++++ SOURCE DOCUMENT ++++
This article by Giacomo Lee was originally published in issue 8 of print magazine Long Live Vinyl,
released in October 2017.*
Conversations on Japanese music usually start with the late 70s and the debut of synth-pop trio Yellow Magic Orchestra (whose Behind the Mask was famously covered by Michael Jackson) and end with J-pop, that glorious multi-coloured beast which rose with the advent of the CD in the 90s. In between, though, is a whole forgotten era of records that have yet to see a re-release or, in some cases, even an original release outside of Japan, regardless of format. We’re talking about music of a strange and beautiful type which in recent years has seen a remarkable upsurge in interest from foreign vinyl fans not afraid to add a little adventure to their collections.
++++ SUPPLIED RECORDS ++++
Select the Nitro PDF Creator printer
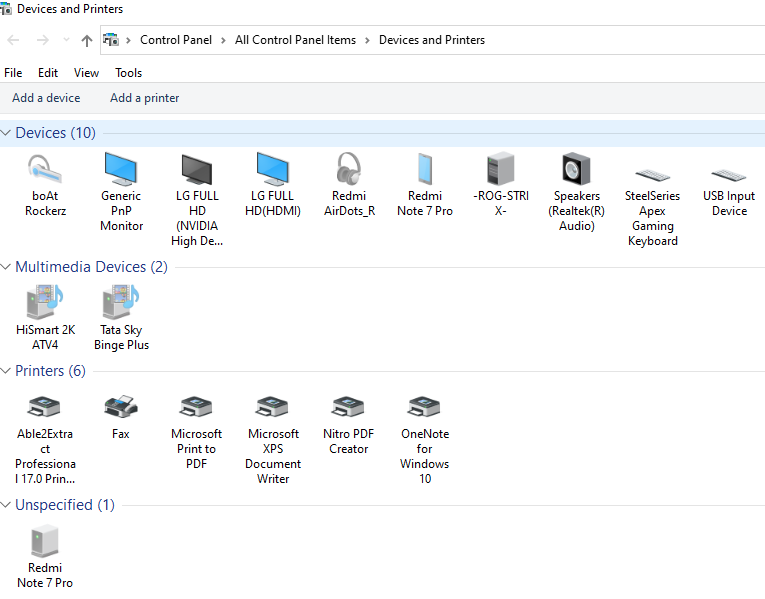 (x=349, y=407)
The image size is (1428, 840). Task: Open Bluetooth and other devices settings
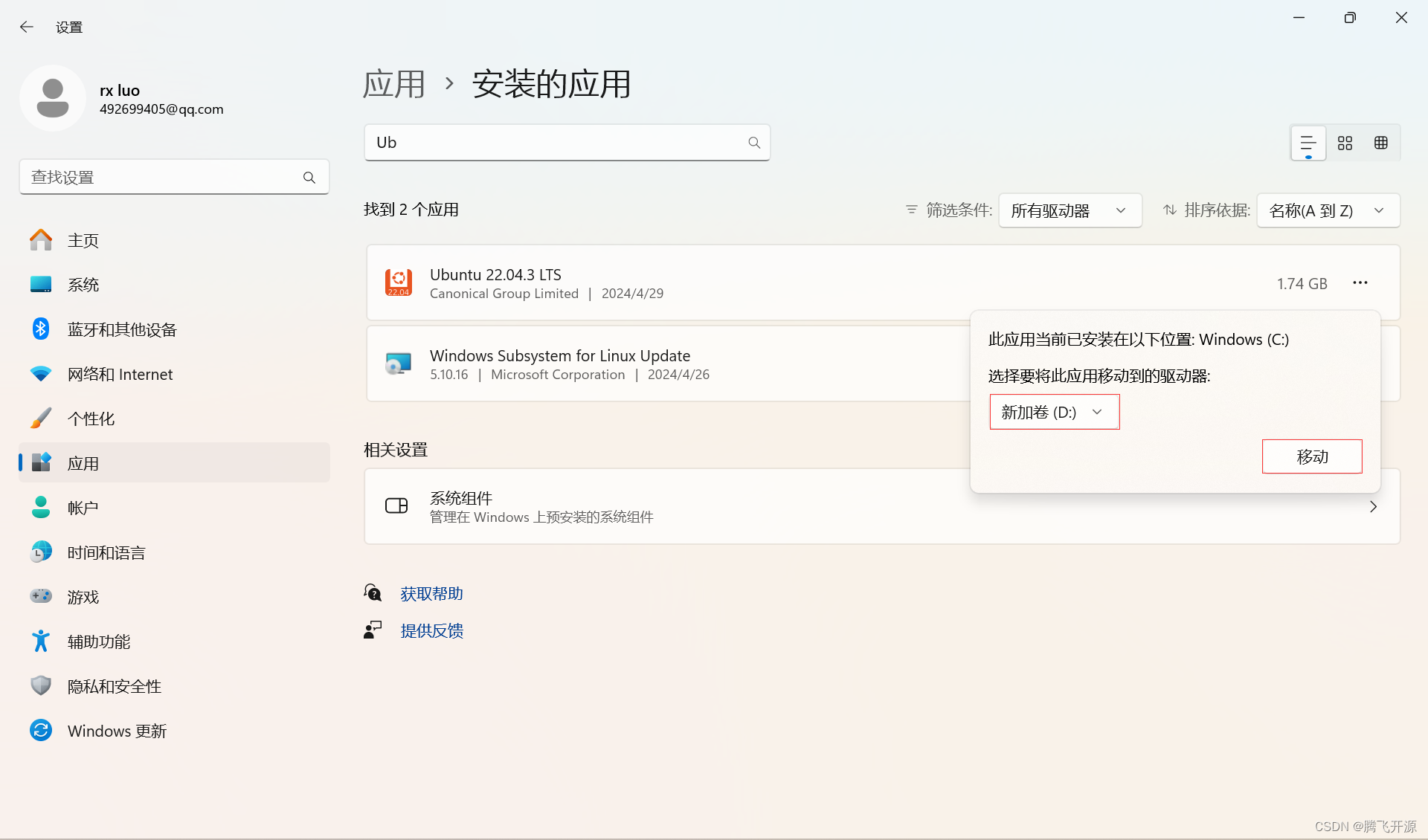coord(122,329)
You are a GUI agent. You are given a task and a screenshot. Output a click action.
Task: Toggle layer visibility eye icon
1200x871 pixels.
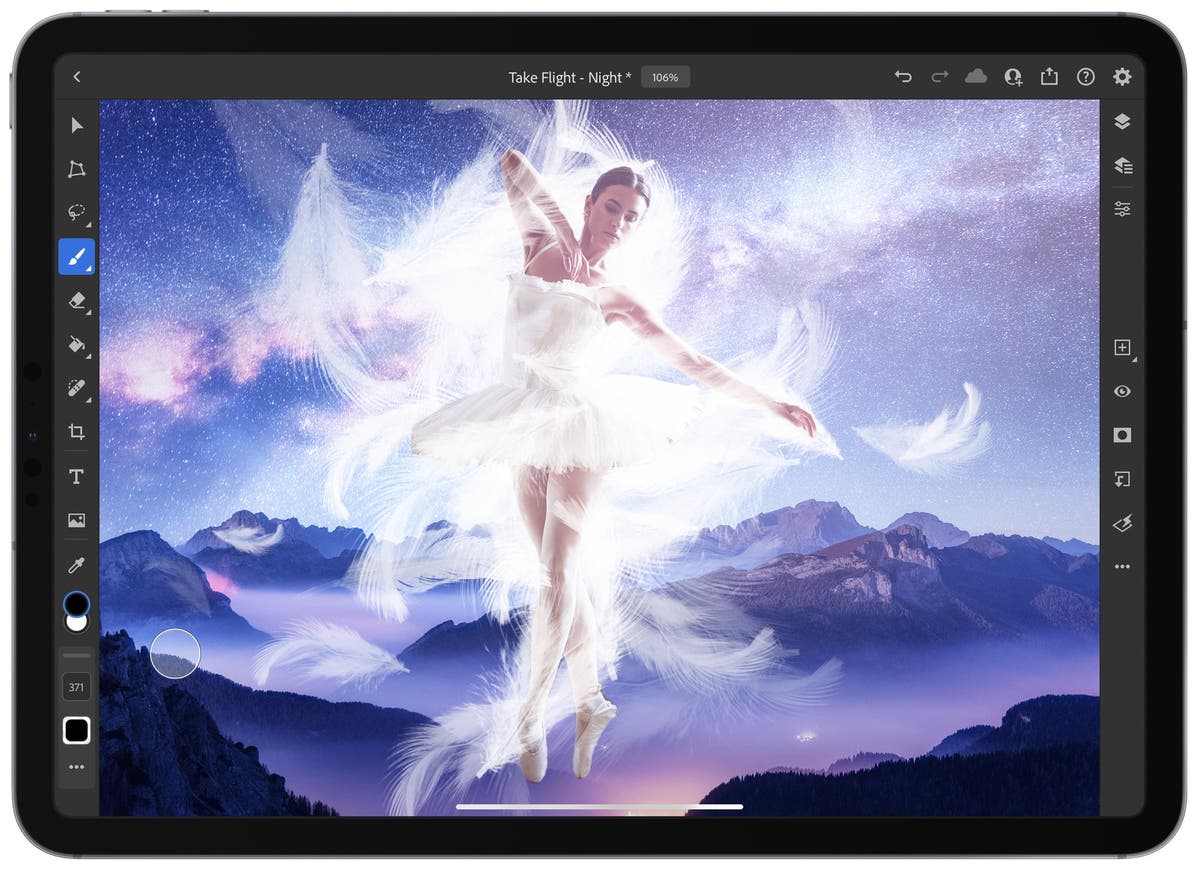click(1122, 391)
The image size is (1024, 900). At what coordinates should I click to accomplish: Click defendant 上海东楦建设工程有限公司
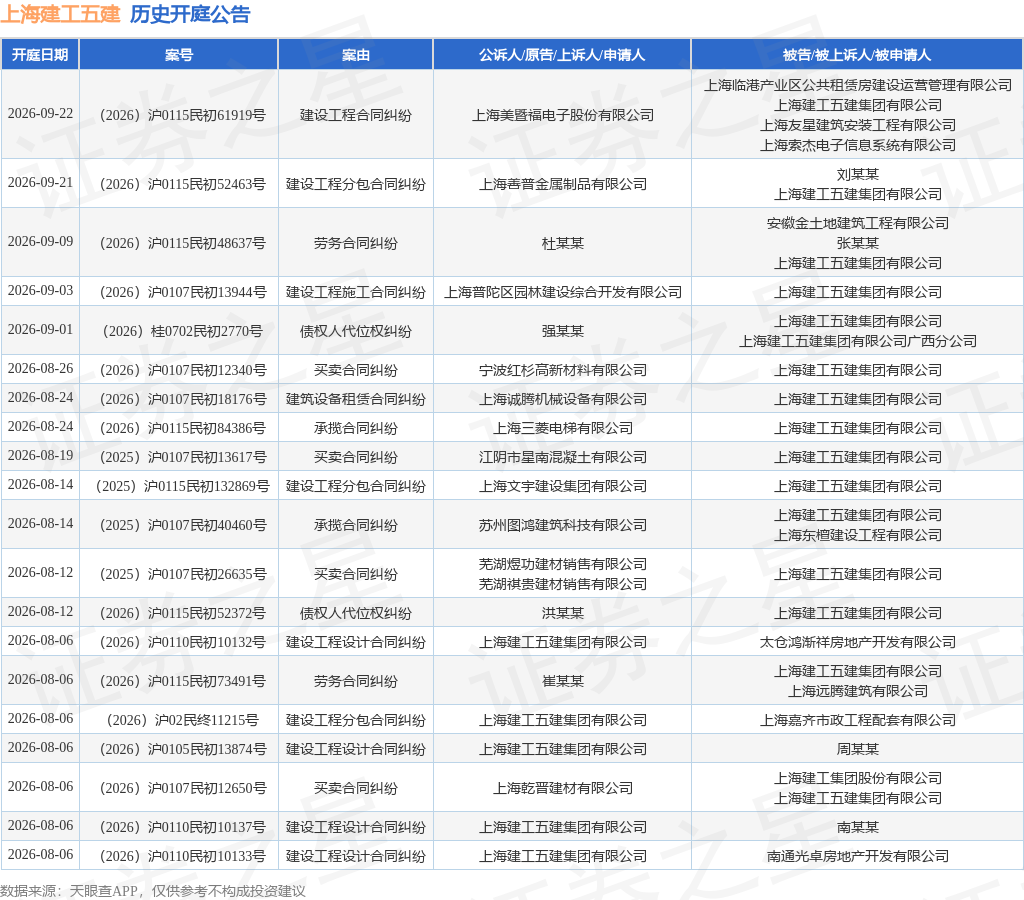click(x=857, y=536)
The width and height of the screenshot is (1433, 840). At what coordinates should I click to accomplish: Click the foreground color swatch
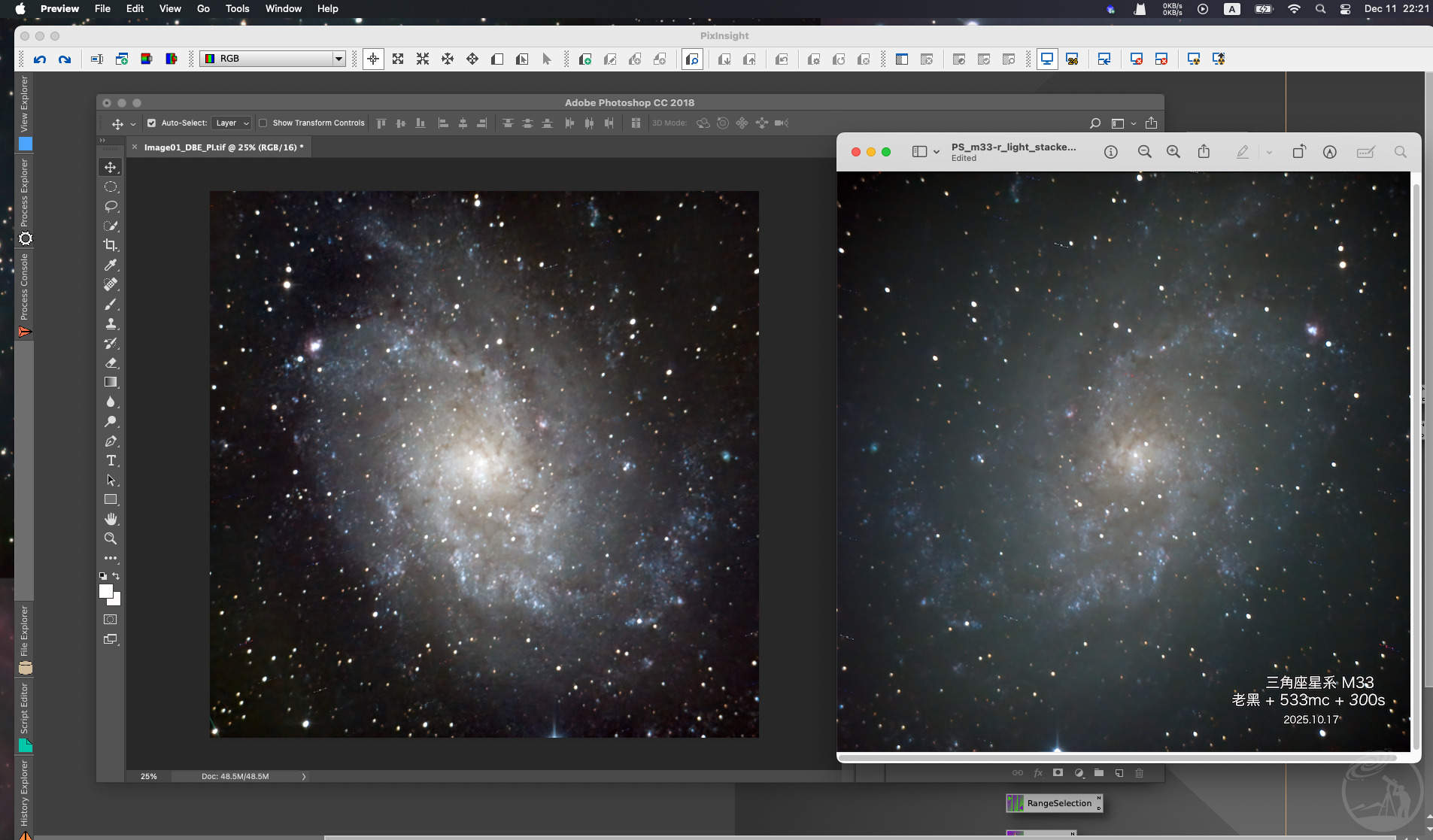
++++
• EXERCISE 1
According to the article on Japanese music, which synth-pop trio recorded the song Behind the Mask that Michael Jackson covered?
• EXERCISE 2
Decide whether each statement agrees with the article on Japanese music. Answer yes or no for each, and quote the words from the article that settle it.
(a) The article first appeared in issue 8 of Long Live Vinyl.
(b) J-pop rose with the arrival of the cassette in the 80s.
(c) Interest in these records from foreign vinyl fans has fallen off in recent years.
• EXERCISE 3
Carry on writing the article on Japanese music, starting after its final sentence.

• WRITTEN RESPONSE 1
Yellow Magic Orchestra.

• WRITTEN RESPONSE 2
(a) Yes: "originally published in issue 8 of print magazine Long Live Vinyl"
(b) No: "rose with the advent of the CD in the 90s"
(c) No: "has seen a remarkable upsurge in interest from foreign vinyl fans"

• WRITTEN RESPONSE 3
The recent focus on 1980s sounds from Japan arguably began with a clamour for the release of two rather different records. The first album in question, Utakata no Hibi, was the final one by a six-strong band of brothers calling themselves Mariah. Much like the rest of the band’s discography, it came and went in 1983 without particular fanfare, nor any international distributor. The latter is no surprise; not many alternative artists besides Yellow Magic Orchestra and synth legend Isao Tomita had been picked up for release in the States or Europe by this point.
Something strange happened, though, when, almost three decades after the album’s release, examples of Mariah’s unique collision of art-rock and exotic mantra-filled mysticism began to make their way into popular online mixes. A CD re-release by Colombia Japan in 2009 helped the legend grow, as Western fans clamoured for a new wax edition to experience Mariah’s kaleidoscope of world sounds in richer fidelity. Prices of the original rose as the word spread, but nothing was happening either side of the globe; skip to 2015, when Utakata no Hibi found its home again on vinyl thanks to a joint release from labels Palto Flats and We Release Whatever The Fuck We Want (WRWTFWW).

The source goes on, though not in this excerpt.